Working on a new interpreter, having difficulty

Hello!

I’m working on a new interpreter to learn Crystal, and I’m running into a problem. I figured a first good step would be to disassemble stories first, and match the venerable txd’s output.

However, I can’t seem to find the conditions to detect where code ends and text starts. My conditions for the end of a routine are:

  • a decode error
  • a return opcode, no further jumps, and valid routine byte after (byte with a number in the 0-15 range)
  • if on an “unreachable” instruction, a return opcode with a zero byte after
  • if on an “unreachable” instruction, a return opcode with a valid ZSCII string after
  • when static strings begin (easy, only known on V6 and up)

However, several Infocom files do not match any of these, and even checking for a ZSCII string is flimsy because everything is a valid ZSCII string :confused: (right now, I check if it starts with an upcase, which does not cover all cases). I’m at my wit’s end, here - how can txd reliably know where code ends on V5 and less?

Thanks for any help!

There is no guaranteed way to know where a function ends. (I don’t know what rule txd uses.) To be completely general, strings and functions could be mixed in high memory.

The interpreter only needs to be able to execute code (or print text) starting at a given address.

The spec notes

I realise there’s no “easy” way of doing it, but txd manages to do it somehow. Just thought someone knew of the heuristic used there.
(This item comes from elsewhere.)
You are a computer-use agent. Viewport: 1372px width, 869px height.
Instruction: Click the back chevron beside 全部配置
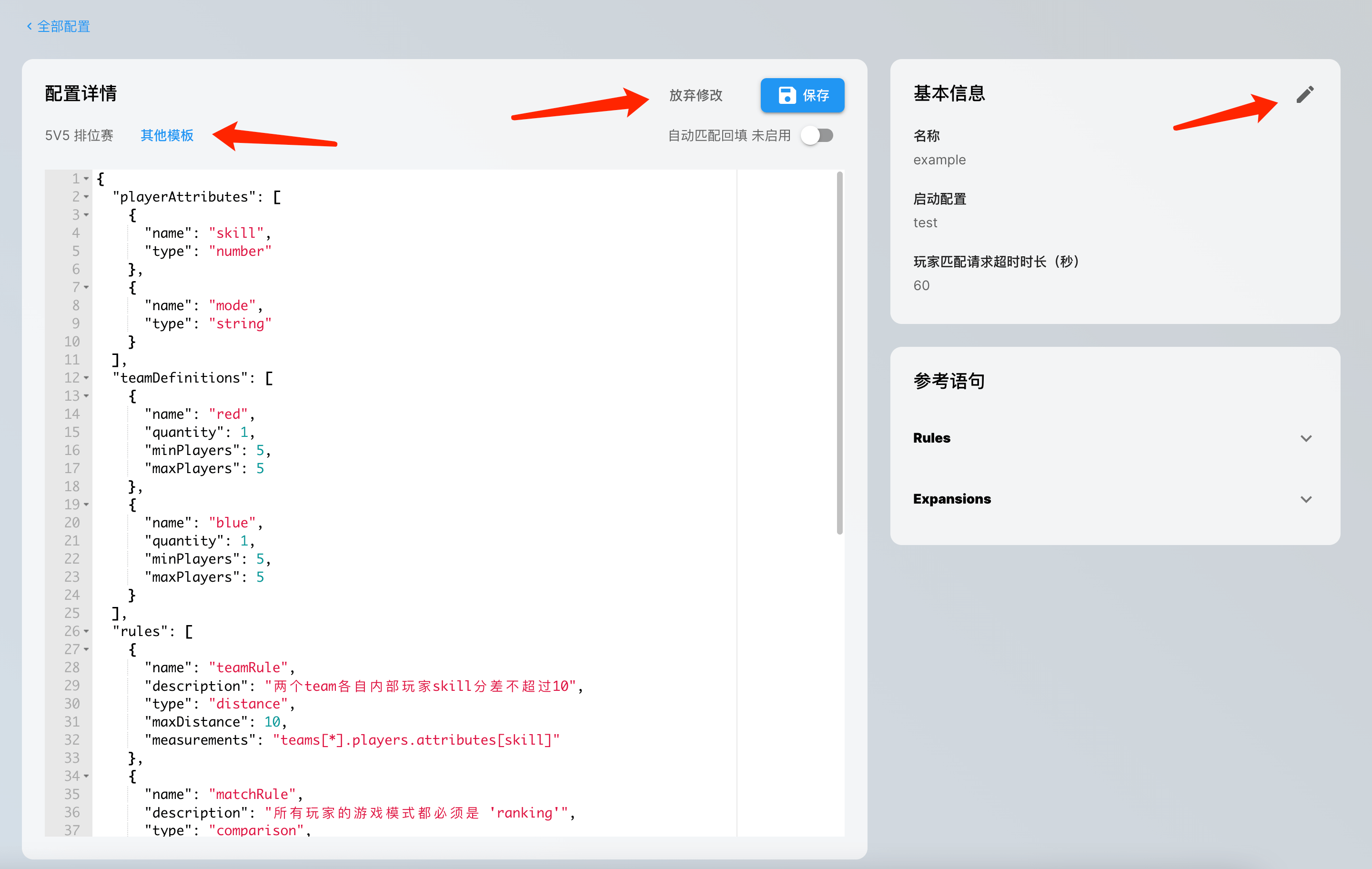(x=30, y=26)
The goals of a disassembler are different to an interpreter. An interpreter will always know how to interpret a memory block because the previous bit of bytecode tells it what to do with it. I don’t know how txd works but it may only detect text that is printed from routines.

txd finds strings both in code and in the string section, but it’s possible that it misses some of them in some game files. I’m certain that it uses heuristics tuned to Infocom and Inform-generated files. You’d have to look at its source code to see what they are, though.